Laughed Out Loud in Recognition
I was thrilled to find this book after visiting the Quirkyalone website and discovering through taking their simple test I am VERY, VERY quirkyalone. All this time I just thought I was different than most people I met!!
I found this book comforting, hilarious, mind opening and connecting.
The biographies of other quirkyalones and the chapter on quirkytogethers was especially excellent, since being a quirkyalone does not mean you are a recluse, its more like you are comfortable with solitude AND enjoy company.
No wonder I never fared well on the Myers-Briggs when it came to "Am I Extroverted or Introverted?" I am quirkyalone! I love parties and people AND I need to be alone, too.
Ironically, I found this book in the "Relationships" section of the bookstore, which gave me a good laugh.

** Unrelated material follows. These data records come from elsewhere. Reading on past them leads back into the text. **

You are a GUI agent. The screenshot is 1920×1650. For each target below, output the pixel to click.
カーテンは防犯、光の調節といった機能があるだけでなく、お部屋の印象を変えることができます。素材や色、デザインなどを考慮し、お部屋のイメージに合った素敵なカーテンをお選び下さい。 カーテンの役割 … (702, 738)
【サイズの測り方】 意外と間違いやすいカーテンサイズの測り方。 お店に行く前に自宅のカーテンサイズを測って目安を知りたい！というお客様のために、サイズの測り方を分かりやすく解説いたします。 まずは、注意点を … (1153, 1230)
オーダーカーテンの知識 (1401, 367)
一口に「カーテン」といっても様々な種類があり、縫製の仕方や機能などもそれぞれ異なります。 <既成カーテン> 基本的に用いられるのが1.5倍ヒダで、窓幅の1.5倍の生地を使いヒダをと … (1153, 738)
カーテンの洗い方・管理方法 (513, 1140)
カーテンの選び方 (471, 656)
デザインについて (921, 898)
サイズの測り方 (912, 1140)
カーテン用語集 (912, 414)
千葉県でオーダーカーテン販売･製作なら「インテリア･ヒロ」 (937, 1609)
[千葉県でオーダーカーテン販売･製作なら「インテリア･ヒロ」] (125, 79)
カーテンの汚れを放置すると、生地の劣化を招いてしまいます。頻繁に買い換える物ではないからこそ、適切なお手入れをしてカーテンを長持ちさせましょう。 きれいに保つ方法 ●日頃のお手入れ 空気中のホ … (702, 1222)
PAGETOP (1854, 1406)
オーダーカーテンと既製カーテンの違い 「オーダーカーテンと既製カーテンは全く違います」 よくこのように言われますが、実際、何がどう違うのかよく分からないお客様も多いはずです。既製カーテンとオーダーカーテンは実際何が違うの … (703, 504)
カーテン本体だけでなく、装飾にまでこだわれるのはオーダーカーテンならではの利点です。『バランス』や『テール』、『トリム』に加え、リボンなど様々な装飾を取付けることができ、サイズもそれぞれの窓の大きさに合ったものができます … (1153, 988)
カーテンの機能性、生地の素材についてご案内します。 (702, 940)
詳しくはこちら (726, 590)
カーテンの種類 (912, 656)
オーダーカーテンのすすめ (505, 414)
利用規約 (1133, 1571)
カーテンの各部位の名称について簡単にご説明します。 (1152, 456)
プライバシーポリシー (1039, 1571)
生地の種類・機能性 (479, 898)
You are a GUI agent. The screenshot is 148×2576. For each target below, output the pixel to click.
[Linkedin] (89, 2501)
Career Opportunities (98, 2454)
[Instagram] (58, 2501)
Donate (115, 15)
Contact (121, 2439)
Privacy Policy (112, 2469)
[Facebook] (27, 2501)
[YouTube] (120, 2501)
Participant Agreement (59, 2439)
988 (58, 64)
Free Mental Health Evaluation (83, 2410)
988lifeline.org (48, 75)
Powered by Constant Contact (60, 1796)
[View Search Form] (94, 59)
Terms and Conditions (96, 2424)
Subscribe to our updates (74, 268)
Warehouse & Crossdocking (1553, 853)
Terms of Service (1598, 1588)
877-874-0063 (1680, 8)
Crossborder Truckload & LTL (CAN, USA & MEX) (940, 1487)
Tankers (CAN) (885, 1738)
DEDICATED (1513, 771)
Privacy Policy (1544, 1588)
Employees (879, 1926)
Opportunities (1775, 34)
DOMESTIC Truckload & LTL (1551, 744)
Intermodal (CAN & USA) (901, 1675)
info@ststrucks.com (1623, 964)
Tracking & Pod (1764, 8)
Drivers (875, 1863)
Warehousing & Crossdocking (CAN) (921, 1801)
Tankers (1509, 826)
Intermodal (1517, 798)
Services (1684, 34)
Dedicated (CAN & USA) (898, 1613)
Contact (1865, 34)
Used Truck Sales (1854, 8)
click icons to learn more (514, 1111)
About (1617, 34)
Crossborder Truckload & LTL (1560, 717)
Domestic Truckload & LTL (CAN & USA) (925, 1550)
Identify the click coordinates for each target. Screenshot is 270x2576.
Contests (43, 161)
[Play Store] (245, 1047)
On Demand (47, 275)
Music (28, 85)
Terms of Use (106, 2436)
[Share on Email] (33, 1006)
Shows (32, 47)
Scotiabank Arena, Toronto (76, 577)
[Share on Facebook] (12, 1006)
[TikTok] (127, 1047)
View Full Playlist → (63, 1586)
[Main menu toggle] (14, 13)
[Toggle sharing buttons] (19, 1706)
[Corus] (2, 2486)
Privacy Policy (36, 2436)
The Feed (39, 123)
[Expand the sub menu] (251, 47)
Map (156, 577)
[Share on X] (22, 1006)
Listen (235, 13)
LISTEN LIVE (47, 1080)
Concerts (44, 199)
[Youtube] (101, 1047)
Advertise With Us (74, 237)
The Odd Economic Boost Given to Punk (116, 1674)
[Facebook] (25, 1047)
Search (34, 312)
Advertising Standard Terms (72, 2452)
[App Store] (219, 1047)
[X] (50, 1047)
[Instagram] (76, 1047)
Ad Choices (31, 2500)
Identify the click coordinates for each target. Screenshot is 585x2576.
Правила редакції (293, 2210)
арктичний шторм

Read this book and give it as a gift to anyone you know who fits the profile. They will be glad, as I was, to know that I am no longer "alone" in my status as contented, peaceful quirkytogether quirkyalone!
Great bath reading!
After I bought the book, I took a bath and spent all day reading it. Writing about women and dating is usually so generic and boring-we must follow the rules or treat relationships like business deals. Uggh! This book creates a new term and a new liberating way to look at ourselves. Although I am in a relationship, I can identify with many of the ideas of quirkyalone-cultivating a relationship with myself comes first for me and I love the way she talks about how important friendship is in life. I used to read the author's To-Do List zine and this magazine shows her zinester spirit. Maybe some people want heavy sociological reading on relationships, but to me the do-it-yourself spirit rocks. It has lots of real people's stories, cool lists and just plain funny, strange elements-I hate how polished some books are so that you can't see any of the real stuff. This book has the lightness of a good women's magazine (without being a sell-out on how to be great in bed or land a guy) and the grittiness of a zine. I really liked hearing about Sasha's life and I identified with the other quirkyalones. This book made me happy.